TO DO - Your task is to copy each line of the listing that contains the word "Given".

╭─ MATERIAL SHOWN

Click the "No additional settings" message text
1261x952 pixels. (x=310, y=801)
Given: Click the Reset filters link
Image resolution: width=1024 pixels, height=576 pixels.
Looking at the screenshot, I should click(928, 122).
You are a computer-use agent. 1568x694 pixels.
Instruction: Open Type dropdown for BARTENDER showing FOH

╰─
╭─ MATERIAL SHOWN

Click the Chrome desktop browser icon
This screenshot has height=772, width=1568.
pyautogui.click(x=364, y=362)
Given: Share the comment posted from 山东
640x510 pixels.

╰─

ANSWER TO THIS PROBLEM -
Given: Click the Reset filters link
Given: Share the comment posted from 山东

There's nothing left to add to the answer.